Thai New Year 2016

As the Thai New Year approaches people all over the country are getting ready to celebrate with their family and friends. Otherwise known as Songkran, what started out as a traditional water blessing to bring good luck, it has evolved into a full-on, alcohol-fuelled water fight.  If you happen to be in Thailand during mid-April there is nothing for you to do but get involved.

Songkran is the Sanskrit word for movement or change, and in ancient times there would be celebrations when the Sun moved into the Aries constellation of the Zodiac. The holiday starts on 13th April and lasts for three or four days.  I have experienced this crazy festival three times during my time in Thailand, each time in a different location and each time with a different view.

Songkran on Khao San Road

The first time I enjoyed Songkran was in 2008, when I first travelled around Thailand. My friends had come to visit me, and on the first day of the festival I went to pick up my friend, Hayley, from the airport. Hayley arrived, we took a taxi back to the hotel, and slept for a while before entering the throng of party-goers.

Songkran, Khao San Road, Bangkok

Khao San Road is a small street, filled with bars and restaurants on either side and fairly busy. During Songkran there are stages set up all along the road, and there are thousands of people- all crammed into that little street. Suffice to say I got separated from Hayley within the first 30 minutes.

But, not to worry, after a few minutes Hayley appeared, being carried along by the waves of people. I grabbed her, she was fine, and we carried on partying into the night until we could party no more.

The next day was much the same but in the evening we decided to party elsewhere. So we got dressed up and hailed a tuk-tuk to Silom.  Bearing in mind that there is a massive water fight going on with people soaking you with guns and buckets filled with ice cold water. Even people in trucks hosing you down- there is no mercy for anyone. Why we decided to take a tuk-tuk, God only knows! By the time we arrived in Silom we were soaked to the skin.

By the third day it was getting ridiculous- there was no let up, so we went to Silom again, found an Irish bar and stayed put until 1am, when the water throwing stopped for the evening.

Although we had fun, it is just too crazy. Too many people, and not enough room to move, and to this day I have vowed I would never again celebrate Songkran on Khao San Road. Except, this year I have been persuaded to go again, so I will, reluctantly, be joining the party. Although, I say that. I know once I get there I will enjoy it as much as anyone else.

Songkran, Khao San Road, Bangkok

Songkran in Chiang Mai

The following year, I went to Chiang Mai to celebrate Songkran once more. As if I didn’t get enough water-filled fun the previous year. But, what a difference. I was pleasantly surprised.
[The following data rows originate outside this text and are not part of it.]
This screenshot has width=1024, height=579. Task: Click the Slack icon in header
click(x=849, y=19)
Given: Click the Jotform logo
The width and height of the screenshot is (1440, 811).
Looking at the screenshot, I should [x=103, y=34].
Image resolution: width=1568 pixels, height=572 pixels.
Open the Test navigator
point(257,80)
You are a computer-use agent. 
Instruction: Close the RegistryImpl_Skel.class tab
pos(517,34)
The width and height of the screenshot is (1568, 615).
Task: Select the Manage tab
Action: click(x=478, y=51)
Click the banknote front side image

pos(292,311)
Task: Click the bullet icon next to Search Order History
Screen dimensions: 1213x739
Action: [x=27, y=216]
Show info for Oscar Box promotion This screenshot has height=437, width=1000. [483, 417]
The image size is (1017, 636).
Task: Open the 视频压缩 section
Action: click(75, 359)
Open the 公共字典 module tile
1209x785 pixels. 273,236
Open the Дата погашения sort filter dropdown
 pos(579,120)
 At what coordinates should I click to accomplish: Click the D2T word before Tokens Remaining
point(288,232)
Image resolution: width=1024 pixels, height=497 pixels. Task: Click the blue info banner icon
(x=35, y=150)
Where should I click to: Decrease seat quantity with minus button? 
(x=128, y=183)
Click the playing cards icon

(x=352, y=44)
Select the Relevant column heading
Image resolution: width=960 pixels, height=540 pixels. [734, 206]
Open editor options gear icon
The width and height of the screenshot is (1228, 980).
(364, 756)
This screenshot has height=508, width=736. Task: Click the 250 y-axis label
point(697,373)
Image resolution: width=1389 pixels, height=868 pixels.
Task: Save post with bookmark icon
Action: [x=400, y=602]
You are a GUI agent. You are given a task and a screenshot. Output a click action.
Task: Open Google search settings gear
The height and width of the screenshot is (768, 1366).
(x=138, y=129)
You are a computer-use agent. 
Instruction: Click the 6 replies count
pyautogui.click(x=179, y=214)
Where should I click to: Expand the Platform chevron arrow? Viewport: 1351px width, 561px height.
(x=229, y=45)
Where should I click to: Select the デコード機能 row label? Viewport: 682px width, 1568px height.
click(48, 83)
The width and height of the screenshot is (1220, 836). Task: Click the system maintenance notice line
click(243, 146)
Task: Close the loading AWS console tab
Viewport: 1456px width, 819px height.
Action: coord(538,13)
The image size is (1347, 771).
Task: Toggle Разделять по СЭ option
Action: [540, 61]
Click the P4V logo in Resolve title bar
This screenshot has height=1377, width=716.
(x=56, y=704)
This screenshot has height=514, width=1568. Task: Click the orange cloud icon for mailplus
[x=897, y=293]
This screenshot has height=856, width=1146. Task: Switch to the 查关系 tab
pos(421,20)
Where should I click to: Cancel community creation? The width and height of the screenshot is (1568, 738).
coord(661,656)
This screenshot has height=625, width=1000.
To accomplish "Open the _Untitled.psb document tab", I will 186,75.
In the central Tha Pae gate area of the city there were the resident trucks with ice cold water cannons, music blaring at ridiculous volume levels, and the obligatory alcohol from morning until night, but this time there was room to move, and loads of it.

Songkran, Chiang Mai
Source: http://andrewtaylor.photoshelter.com

Along the canal, the bars had set up tiny little stages so you could dance and watch everyone strutting their stuff to the music, and getting soaked at the same time. There were huge tanks of water where you could re-fill your weapon and get your own back on the barrage of water that was being fired from the trucks and from people passing by.

The atmosphere in Chiang Mai was amazing- everyone was in high spirits and having so much fun. And when the festival ended at 10pm, we all went on to a late bar to continue the party into the early hours.

Songkran, Chiang Mai

When I was there in 2009 the festival lasted for two days. And it was so much more relaxed than Bangkok. I think mainly because there is a lot more room to move and it can be easily escaped. In fact, I had so much fun the first day I didn’t make it out for the second, preferring to rest my weary bones in the hotel room.

Songkran on Koh Tao

In 2010, I visited Koh Tao with my friends, Doyle and Melody, and we happened to be there for Songkran.  Having experienced it the previous two years I eagerly told them what fun we were going to have. A day or so before we went out and purchased our weapons of choice, ready for the water war.

Songkran, Koh Tao

On the morning of the celebrations we went out for breakfast to line our stomachs in preparation for the large amounts of alcohol that would be consumed during the day.

Melody and I, being the little devils that we are, left before everyone else as we were eager to start partying. The others arrived to find us swinging from a large swing on the beach, slightly, well OK, very inebriated. We didn’t last until the end of the day; we were all in bed by 10.30pm! It was just too much excitement, or was it the alcohol?!

Songkran, Koh Tao

In the morning we were up for more excitement but were disappointed to learn that Songkran only lasted one day, due to the island having a water shortage. Quite rightly so.

And while I couldn’t stomach a third day in Bangkok, one day wasn’t enough. I am never happy!

Since then I have managed to avoid any Songkran festivities for one reason or another but this year I will, more than likely, be out and about, somewhere in Bangkok, enjoying the celebrations along with everyone else. Reluctantly of course.